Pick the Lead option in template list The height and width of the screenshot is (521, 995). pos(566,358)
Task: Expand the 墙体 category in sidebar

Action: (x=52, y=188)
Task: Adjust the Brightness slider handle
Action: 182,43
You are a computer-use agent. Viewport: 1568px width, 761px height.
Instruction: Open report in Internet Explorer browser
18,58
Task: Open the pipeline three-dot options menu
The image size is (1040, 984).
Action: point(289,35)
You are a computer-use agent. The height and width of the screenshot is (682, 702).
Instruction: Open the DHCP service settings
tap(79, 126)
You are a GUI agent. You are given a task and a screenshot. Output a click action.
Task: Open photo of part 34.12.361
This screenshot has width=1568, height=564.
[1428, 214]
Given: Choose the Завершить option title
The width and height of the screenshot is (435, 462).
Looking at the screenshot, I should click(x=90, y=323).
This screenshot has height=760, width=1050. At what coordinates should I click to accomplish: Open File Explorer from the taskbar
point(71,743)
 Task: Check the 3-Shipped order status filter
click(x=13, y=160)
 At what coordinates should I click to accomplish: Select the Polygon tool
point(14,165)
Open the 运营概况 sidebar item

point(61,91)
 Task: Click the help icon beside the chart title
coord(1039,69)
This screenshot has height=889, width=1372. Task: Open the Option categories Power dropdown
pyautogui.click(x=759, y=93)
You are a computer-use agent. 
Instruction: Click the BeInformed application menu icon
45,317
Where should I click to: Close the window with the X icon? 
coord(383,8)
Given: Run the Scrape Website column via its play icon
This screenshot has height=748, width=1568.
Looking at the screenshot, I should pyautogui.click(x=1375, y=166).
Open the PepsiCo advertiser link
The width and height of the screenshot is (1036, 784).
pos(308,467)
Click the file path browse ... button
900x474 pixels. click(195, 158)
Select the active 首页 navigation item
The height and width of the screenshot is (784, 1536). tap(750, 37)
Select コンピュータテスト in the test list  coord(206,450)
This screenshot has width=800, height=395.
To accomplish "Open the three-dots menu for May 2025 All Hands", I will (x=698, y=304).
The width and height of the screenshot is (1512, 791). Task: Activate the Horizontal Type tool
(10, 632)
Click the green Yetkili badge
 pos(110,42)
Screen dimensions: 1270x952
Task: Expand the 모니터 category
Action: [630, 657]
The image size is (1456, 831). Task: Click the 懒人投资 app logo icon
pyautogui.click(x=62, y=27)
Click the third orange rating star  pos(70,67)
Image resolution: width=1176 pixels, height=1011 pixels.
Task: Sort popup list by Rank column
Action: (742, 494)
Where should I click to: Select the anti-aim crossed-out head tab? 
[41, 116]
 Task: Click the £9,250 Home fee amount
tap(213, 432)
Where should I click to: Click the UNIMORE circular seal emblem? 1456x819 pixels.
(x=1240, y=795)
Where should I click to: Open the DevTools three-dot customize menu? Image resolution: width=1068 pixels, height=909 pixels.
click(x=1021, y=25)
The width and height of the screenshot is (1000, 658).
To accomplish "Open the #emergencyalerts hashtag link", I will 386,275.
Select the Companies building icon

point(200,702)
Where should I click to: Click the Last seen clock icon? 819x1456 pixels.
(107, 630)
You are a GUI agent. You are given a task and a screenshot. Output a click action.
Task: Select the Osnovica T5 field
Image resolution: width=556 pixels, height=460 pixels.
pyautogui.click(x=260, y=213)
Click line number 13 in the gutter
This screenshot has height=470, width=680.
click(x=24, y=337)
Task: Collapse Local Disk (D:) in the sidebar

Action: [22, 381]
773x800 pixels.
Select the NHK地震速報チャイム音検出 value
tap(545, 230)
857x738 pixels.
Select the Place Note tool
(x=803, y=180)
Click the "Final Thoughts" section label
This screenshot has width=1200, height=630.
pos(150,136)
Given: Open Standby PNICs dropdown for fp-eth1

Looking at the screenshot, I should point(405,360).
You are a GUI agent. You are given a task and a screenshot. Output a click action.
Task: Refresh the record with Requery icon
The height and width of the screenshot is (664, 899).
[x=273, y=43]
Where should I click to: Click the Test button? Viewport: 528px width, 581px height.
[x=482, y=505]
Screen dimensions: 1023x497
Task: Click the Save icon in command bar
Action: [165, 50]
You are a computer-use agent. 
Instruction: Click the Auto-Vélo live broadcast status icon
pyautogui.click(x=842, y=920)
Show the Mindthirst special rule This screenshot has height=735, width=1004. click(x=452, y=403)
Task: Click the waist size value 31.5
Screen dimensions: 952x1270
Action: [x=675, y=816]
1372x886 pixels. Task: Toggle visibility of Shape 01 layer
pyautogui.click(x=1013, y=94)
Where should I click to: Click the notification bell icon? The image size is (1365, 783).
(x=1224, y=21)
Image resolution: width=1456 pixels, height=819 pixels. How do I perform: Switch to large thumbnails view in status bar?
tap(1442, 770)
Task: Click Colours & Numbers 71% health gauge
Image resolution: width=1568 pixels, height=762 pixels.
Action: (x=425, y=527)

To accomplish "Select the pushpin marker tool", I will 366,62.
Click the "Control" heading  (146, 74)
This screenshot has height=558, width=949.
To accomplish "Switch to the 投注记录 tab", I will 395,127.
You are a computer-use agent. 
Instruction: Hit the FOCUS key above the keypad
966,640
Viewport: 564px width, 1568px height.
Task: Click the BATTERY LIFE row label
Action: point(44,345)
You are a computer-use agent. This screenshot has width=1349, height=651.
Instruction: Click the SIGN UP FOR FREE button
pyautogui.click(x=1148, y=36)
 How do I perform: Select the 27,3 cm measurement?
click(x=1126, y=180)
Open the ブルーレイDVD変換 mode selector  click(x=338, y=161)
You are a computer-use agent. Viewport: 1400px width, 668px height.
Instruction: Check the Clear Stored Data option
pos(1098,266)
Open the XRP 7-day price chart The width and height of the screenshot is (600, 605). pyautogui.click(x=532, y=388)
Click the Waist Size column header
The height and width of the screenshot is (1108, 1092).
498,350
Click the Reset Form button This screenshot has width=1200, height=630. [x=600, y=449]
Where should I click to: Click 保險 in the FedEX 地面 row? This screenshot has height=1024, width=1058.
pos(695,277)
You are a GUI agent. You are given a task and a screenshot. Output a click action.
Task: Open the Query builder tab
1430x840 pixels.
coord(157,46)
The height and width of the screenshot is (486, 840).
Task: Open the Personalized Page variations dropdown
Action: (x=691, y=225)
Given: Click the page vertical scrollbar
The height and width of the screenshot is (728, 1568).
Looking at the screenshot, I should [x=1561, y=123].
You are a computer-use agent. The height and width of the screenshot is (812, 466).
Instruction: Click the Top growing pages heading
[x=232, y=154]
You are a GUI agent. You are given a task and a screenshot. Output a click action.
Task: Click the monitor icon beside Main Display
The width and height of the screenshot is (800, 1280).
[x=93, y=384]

══════════════════════════════

Locate every line in the items above that contains the word "perform", and copy each of those lines.

Image resolution: width=1456 pixels, height=819 pixels. How do I perform: Switch to large thumbnails view in status bar?
 How do I perform: Select the 27,3 cm measurement?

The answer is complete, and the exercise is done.